9 de abril de 1992, el día de la inauguración oficial del Palacio de Congresos de Granada, una infraestructura fundamental para el desarrollo de la ciudad. Después del pasamanos reglamentario que tienen estos actos, nos subieron a los fotógrafos y cámaras a una de las salas del palacio, después subieron el Rey Don Juan Carlos y el resto de autoridades e invitados. Don Juan Carlos se colocó junto a nosotros y se puso a charlar con el director del palacio y con el alcalde de la ciudad, Jesús Quero, mientras esperaban que llegase Plácido Domingo para firmar en el libro de honor. De repente, el Rey se giró para decirle a Jesús Quero.
–¡Alcalde! ¿Aquí donde se mea?
Jesús Quero se encogió de hombros y miró al director del Palacio de Congresos, que indicó a su majestad que saliendo por la puerta del fondo, junto a la que estábamos nosotros, había otra sala, y la puerta que estaba a la derecha era la de los servicios de caballeros. Inmediatamente y sin pensárselo dos veces, el Rey se fue por la mencionada puerta a la sala de al lado. Justo cuando iba a entrar en los servicios mira para atrás y ve que toda la comitiva se había ido detrás de él, por lo cual tuvo que volverse sin poder ir al servicio.

Las dos horas siguientes, la cosa fue a peor: el rey sin mear y los discursos que no terminaban. Hasta que, por fin, acabó el acto de la inauguración, salieron sus majestades rápidamente y se montaron todos en los coches oficiales dirección del aeropuerto. No sé qué pasó en ese instante pero el rey tuvo que decirle a su jefe de seguridad algo parecido a esto:
–Maestro, al aeropuerto no llegó. O meo o me meo.

El que sea tomó nota porque, de pronto, el coche de sus majestades y toda la comitiva de vehículos se dirigió al hotel Saray, a cien metros del Palacio de Congresos. Se rumoreaba que quería ver el hotel pero yo sabía la verdad: el rey se estaba meando. Un poco más adelante, el coche de su majestad frenó para bajarse a saludar a una vieja que estaba aplaudiendo al paso de sus majestades. En un instante empezaron a aparecer policías y guardaespaldas por todos sitios, la cara que se le quedó a la pobre señora fue de espanto. Invitan a Don Juan Carlos a volver a meterse en el coche para poder llegar al dichoso hotel y poder concluir la misión.

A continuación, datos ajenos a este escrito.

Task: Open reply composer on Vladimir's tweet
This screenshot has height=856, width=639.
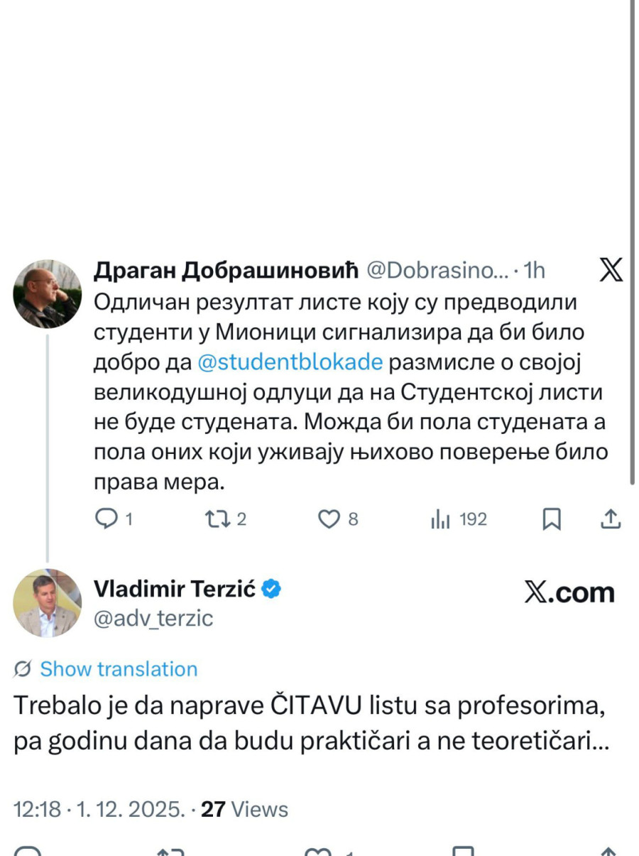Action: pos(27,851)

Un poco más adelante está el hotel Saray y su majestad vio el cielo abierto. ¡Por fin puedo mear!, diría. Y cuando entró se encontró al director del hotel con el libro de firmas de honor. El pobre director tuvo que esperar a que el Rey hiciera aguas menores, para que le firmase el libro, cosa que hizo poco después con cara relajada.